======== SELECTED TEXT

Pygmies In Space--was Re: from 6 billion to 500 million: how?

From: John Marlow (
Date: Tue Feb 06 2001 - 22:09:11 MST


What you need to do is recruit pygmies, midgets, and dwarves for
astronaut training and perhaps voluntary selective breeding. Have
them carry the goop to make full-sized humans when they get there. Of
course, you may well wind up with a society whose idea of a good time
is boiled heads and roasted aardvarks, but what the heck...

Things you're not considering: Whoever goes, if it's a one-way trip
they won't be happy campers. Even if they were volunteers, they'll
come to resent those who sent them, perhaps everyone on earth. Not a
good thing for those in charge of beginning a second civilization.

================
======== DATA FOR REVIEW

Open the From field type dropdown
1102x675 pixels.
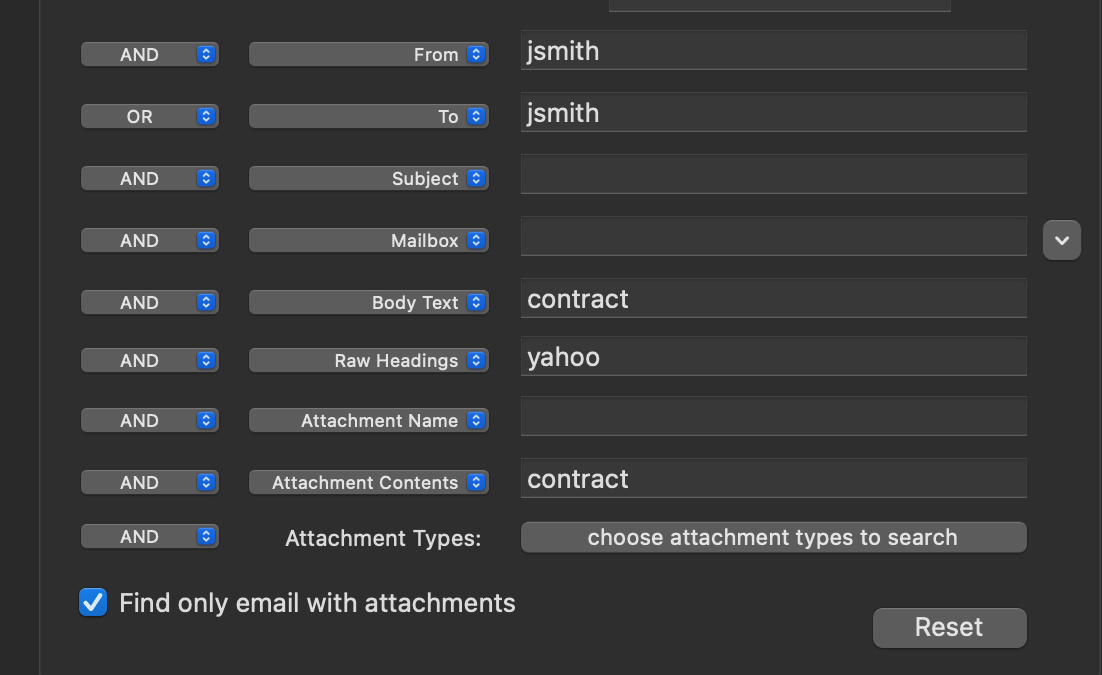[368, 55]
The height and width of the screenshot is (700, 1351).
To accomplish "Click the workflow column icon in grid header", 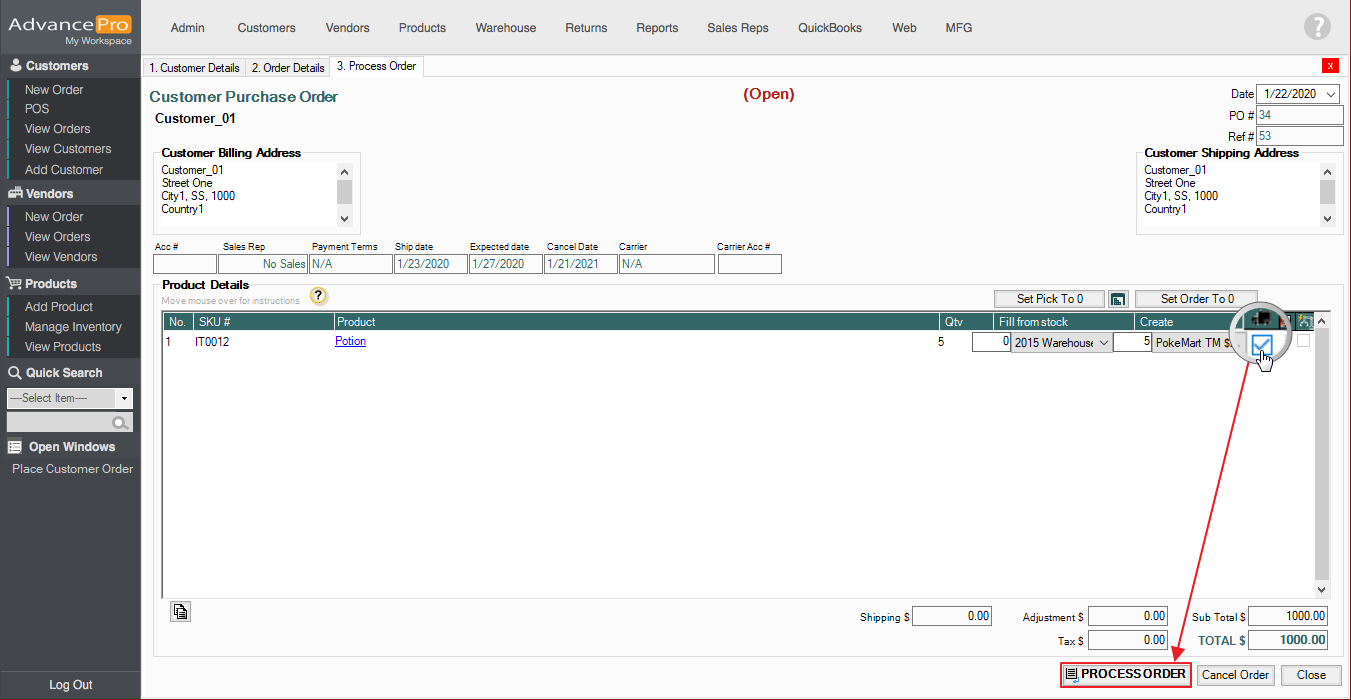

================

# LIST OF TASKS
a - In the mailing list post about sending pygmies into space, who does the writer say should be recruited for astronaut training?
b - Quote the mailing list post about pygmies in space, beginning at the words "From: John Marlow" and stopping after the words "a second civilization.".
c - Extend the mailing list post about sending pygmies into space, picking up after its last sentence.

# ANSWER SET
a - Pygmies, midgets, and dwarves.

b -
From: John Marlow (
Date: Tue Feb 06 2001 - 22:09:11 MST


What you need to do is recruit pygmies, midgets, and dwarves for
astronaut training and perhaps voluntary selective breeding. Have
them carry the goop to make full-sized humans when they get there. Of
course, you may well wind up with a society whose idea of a good time
is boiled heads and roasted aardvarks, but what the heck...

Things you're not considering: Whoever goes, if it's a one-way trip
they won't be happy campers. Even if they were volunteers, they'll
come to resent those who sent them, perhaps everyone on earth. Not a
good thing for those in charge of beginning a second civilization.

c -
Also--you have to feed and air-supply the full-sizers once you've
grown them. If you didn't bring the food with you--where's it coming

You mentioned the speed with which civilizations can arise. Sure--but
that's here, where you don't need to worry about where your next
breath is coming from and the nearest source of abundant food isn't
78 million kilometers away on the far side of vacuum.

john marlow

On 6 Feb 2001, at 7:19, Chuck Kuecker wrote:

> At 10:32 PM 2/5/01 -0800, you wrote:
> >John Marlow wrote:
> >
> > > My point?... It's expensive. Deal with it. (And not by launching
> > > dismembered astronauts to save weight.)
> >
> >How about humans genetically modified to 10 kg? Humans
> >have genetically modified poodles and chihuahuas (~4kg) from
> >wolves (~50 kg). Similarly domestic cats from the wild variety.
> >No, forget it, unethical. Damn. Those born tiny would not be
> >volunteers. We can use only volunteers.
> Ever compare the intelligence of a house cat to a lion? Or a chihuahua to a
> Great Dane?
> The resulting creature would be mostly brain, not much use for colonization
> or exploration unless backed by mucho hardware, which I believe would
> outweigh the traveler by quite a bit.
> Unless you are going back to the idea of sending a modified (or crippled)
> woman to breed a colony, as as discussed last year? Even then you need
> quite an infrastructure.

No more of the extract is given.